Cranes usually spend just under four days at any given bridge site. When they are ready to move, the cranes are disassembled and trucked by ALL’s own trailer fleet—one of the largest fleets in the U.S. in sheer number of units—and reassembled at the next bridge site. With its aggressive timeline, the project not only needs the right equipment, it needs the right people. Luckily, ALL has both.
The 10-man assembly/disassembly crew assigned to the job is an all-star ensemble from ALL’s Orlando and Tampa locations. Think of them as a super-sized race-car pit crew, a well-oiled machine unto themselves. They will stay together for the entire project because the customer’s schedule demands precision from the crew. “They are able to tear the equipment down in one day, then truck it and rebuild it by the next day so work can begin anew,” said Norman Huddy of ALL Crane Rental of Florida (Tampa). “With a standard size crew, the process would normally take three or four days.”
The team is often already reassembling before the balance of the crane has arrived, achieving simultaneous assembly and disassembly and trucking services. “This takes the highest-level knowledge and focus from everyone involved, with the goal to complete all the bridges in such a short time frame,” said Huddy.

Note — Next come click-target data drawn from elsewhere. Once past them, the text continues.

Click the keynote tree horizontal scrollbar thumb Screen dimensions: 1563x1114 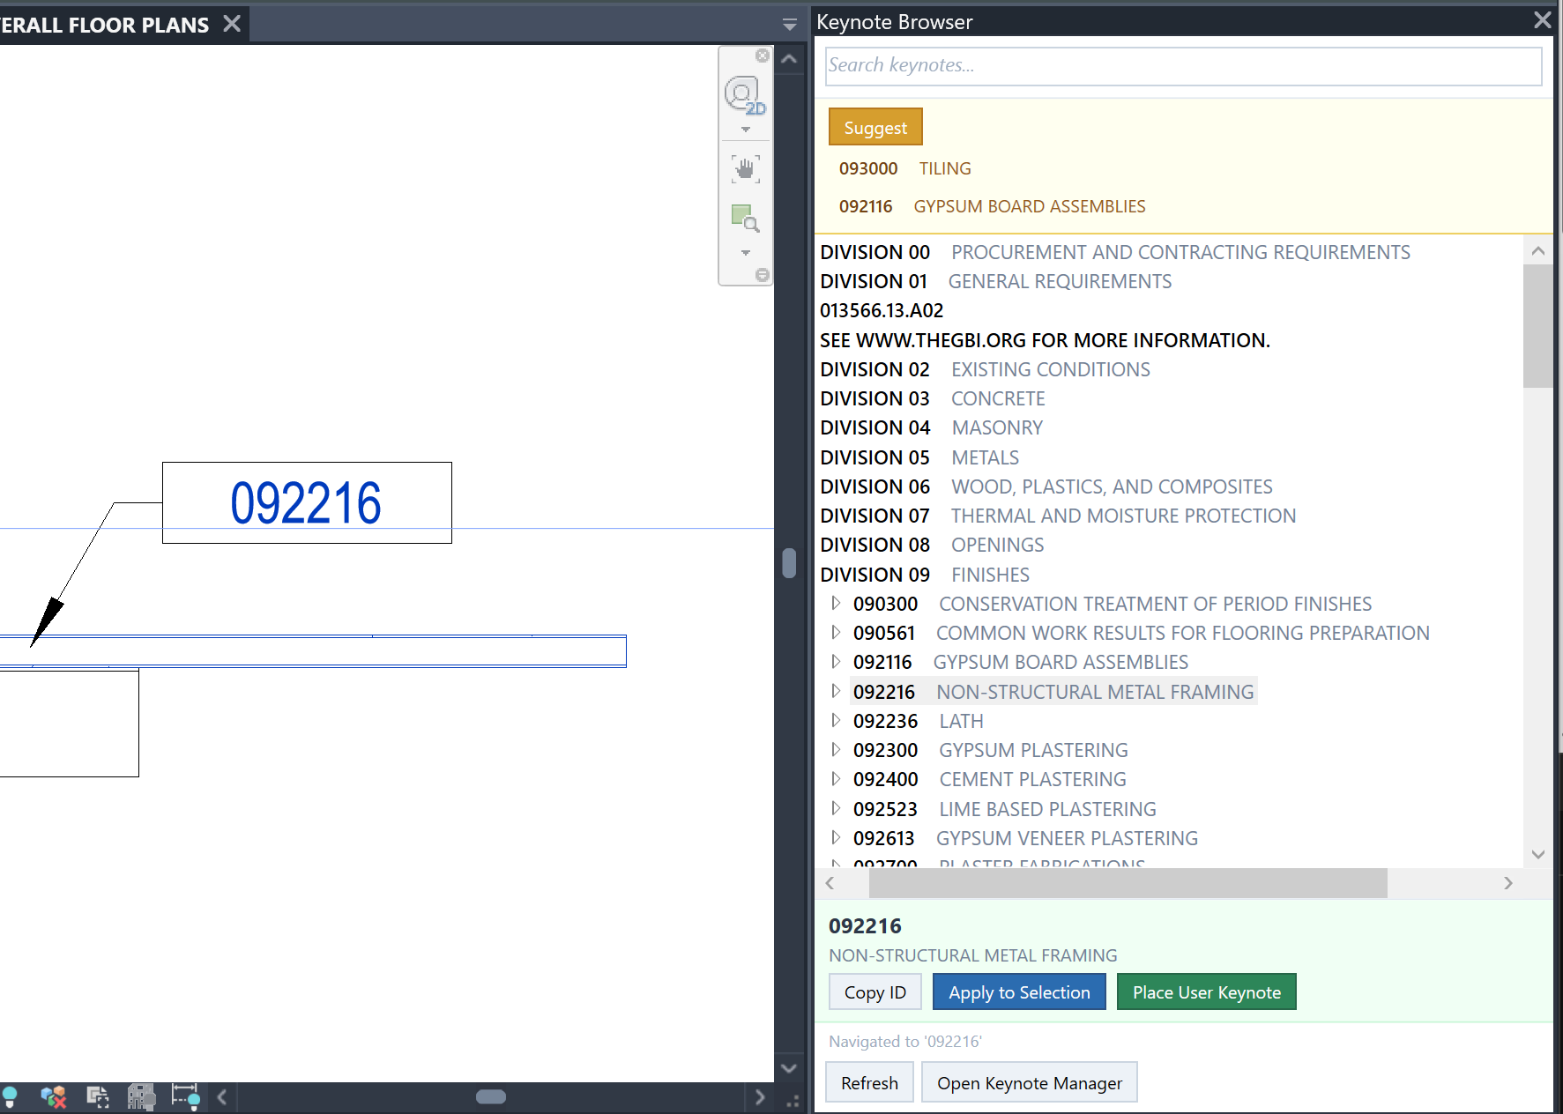[x=1128, y=883]
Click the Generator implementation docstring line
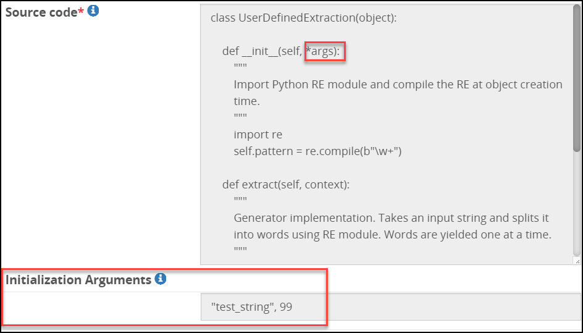This screenshot has height=333, width=583. (391, 217)
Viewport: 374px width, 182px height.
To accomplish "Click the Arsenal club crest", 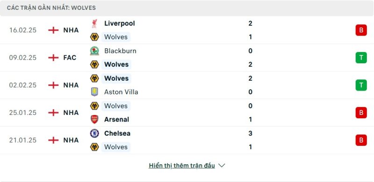I will tap(94, 119).
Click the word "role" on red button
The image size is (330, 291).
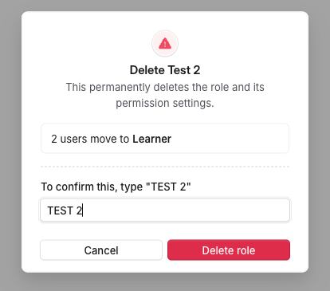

ALL was brought into the job by SGL, a joint venture formed for this project (Skanska Infrastructure Limited, Granite Construction Incorporated and Lane Construction Corporation).
“Our weekly production meetings are basically scheduling meetings for this project,” said Huddy of the combined SGL/ALL effort. “The logistics involved are significant, but we embrace it. The challenge motivates everyone involved, and that means more uptime and productivity for our customers.”